> [Textauszug]
---

Die Hoffnung auf den Sieg über den Tod
Hannah war nur eine Vorläuferin der Maria. Maria hat später noch einmal so gesungen: Von der wunderbaren Macht ihres Herrn, der die Gewaltigen vom Thron stößt.
Wissen Sie, wenn ich in Jesus bin, dann kann der Tod mich nicht einen Augenblick halten. Während Jesus glaubt, geht er vom Tod zum Leben hinüber. Während Jesus glaubt, wird er leben, auch wenn er stirbt. Das ist Hoffnung, das ist Osterfreude.
Ich hätte Ihnen gern jetzt konkret an vielen einzelnen Beispielen erzählt. Denn das ist am wirksamsten, wenn uns Menschen zurufen, die selbst vor der Schwelle des Sterbens stehen. Bei uns ist das ja alles nur ganz vage angedacht.
Ich habe ein Büchlein herausgegeben mit dem Titel „Zum Leben hindurchgetrunken“. Dort habe ich viele Zeugnisse hineingeschrieben, meist von jungen Menschen, die kurz vor der Schranke des Todes standen. Sie schreiben alle, was mit ihnen sein wird, wenn sie sterben.
Ein Soldat, der aus der Schlacht von Orell nicht mehr herauskam, schrieb an seine Familie, an seine Leute zu Hause: „Ich bin meine Straße fröhlich gegangen, mitten durch alle Schrecknisse des Krieges hindurch, und bin reich geworden in all der Armut des stillen Heimwehs. Mein letztes an euch kann nichts anderes sein als ein fröhliches Lobsingen, ein helles, jubelndes Osterlied. Ich habe seine Herrlichkeit gesehen. Christus ist mir gewesen wie ein Fels, wie es die Hannah sagt, wie ein Bruder. Gerade in den schwersten Stunden war er mir so nahe, dass mir keine Welt und kein Tod eine Erschütterung sein konnte.
Wenn ich scheiden muss von euch, wenn ich nicht mehr heimkehren darf, dann weiß ich eines ganz gewiss: Ich darf in die Heimat, ich darf zu meinem Heiland. Mein Leben klingt nur in einem Ton aus: Lobe den Herrn, meine Seele, und vergiss nicht, was er dir Gutes getan hat.“
So wie Leute im Angesicht des Volksgerichtshofs, des Sterbens oder der Verfolgung solche Erfahrungen gemacht haben, dürfen sie es erleben. Wenn man sie in den Operationsraum schiebt, wenn sie eine schlimme Nachricht erhalten oder wenn wirtschaftlich alles zusammenbricht – sie dürfen es erfahren.
Gott ist ein Gott, der es merkt, der sich der Elenden annimmt, der für sie sorgt und bei dem das Leben siegt. Noch das letzte Nichts kann uns mehr erschrecken.

---

> [Gegebene Daten]
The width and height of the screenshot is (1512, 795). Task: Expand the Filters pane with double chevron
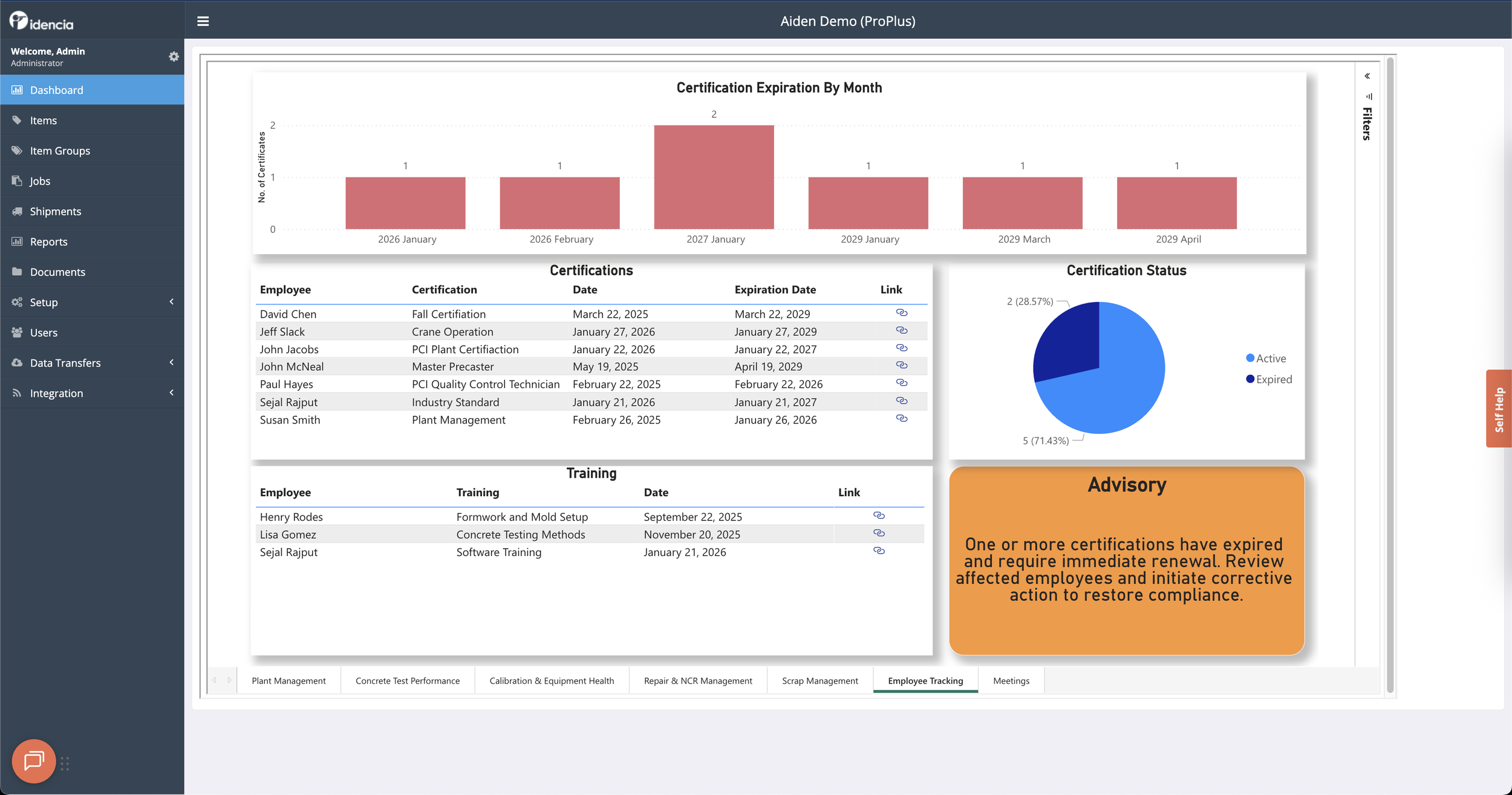pyautogui.click(x=1367, y=76)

---

> [Aufgabe]
Schreibe den Text über die Hoffnung auf den Sieg über den Tod im Anschluss an seinen letzten Satz weiter. Die Auflistung spielt hierfür keine Rolle.

> [Antwort]
Mut und Vertrauen Hannas trotz Dunkelheit
Ja, mich überrascht am Ende nur noch der Mut von Hanna, der Mutter Samuels. Sie war eine kühne Frau. Nicht nur, dass sie in ihrem Lied herrlich besingt, was sie bewegt, man könnte noch viel mehr aus diesem herrlichen Psalm herauslesen, den sie dichtet.
Sie weiß, dass man in dieser Welt zu Schanden werden kann. Auch das sagt sie ganz erschütternd: Die Gottlosen zerbrechen, sie werden zunichte in der Finsternis. Viel Macht hilft doch niemandem. Was hat denn einer davon? Was hat denn einer davon? Sie können sich doch von Geld nichts kaufen, denn mit Ehre und Macht können sie es nicht erkaufen. Was für vergängliche Dinge wir haben!
Aber das eine ist wichtig: dass ich den Herrn kenne und ihm gehöre, der mich zum Leben ruft. Und jetzt gibt sie ihren kleinen Buben her und übergibt ihn diesem verlotterten Heiligtum. Das finde ich das Kühnste. Ich hätte es nicht gemacht.
Sie hätte gesagt: Der arme Junge wird Schaden nehmen bei so gottlosen Priestern. Hofni und Pinehas, das sind ja Schurken. Und sie sagt: Und wenn so viele Teufel wie Dachziegel dort in der Stiftshütte sind, ich will meinen Buben dennoch dahingeben, weil der lebendige Gott sein Herr ist.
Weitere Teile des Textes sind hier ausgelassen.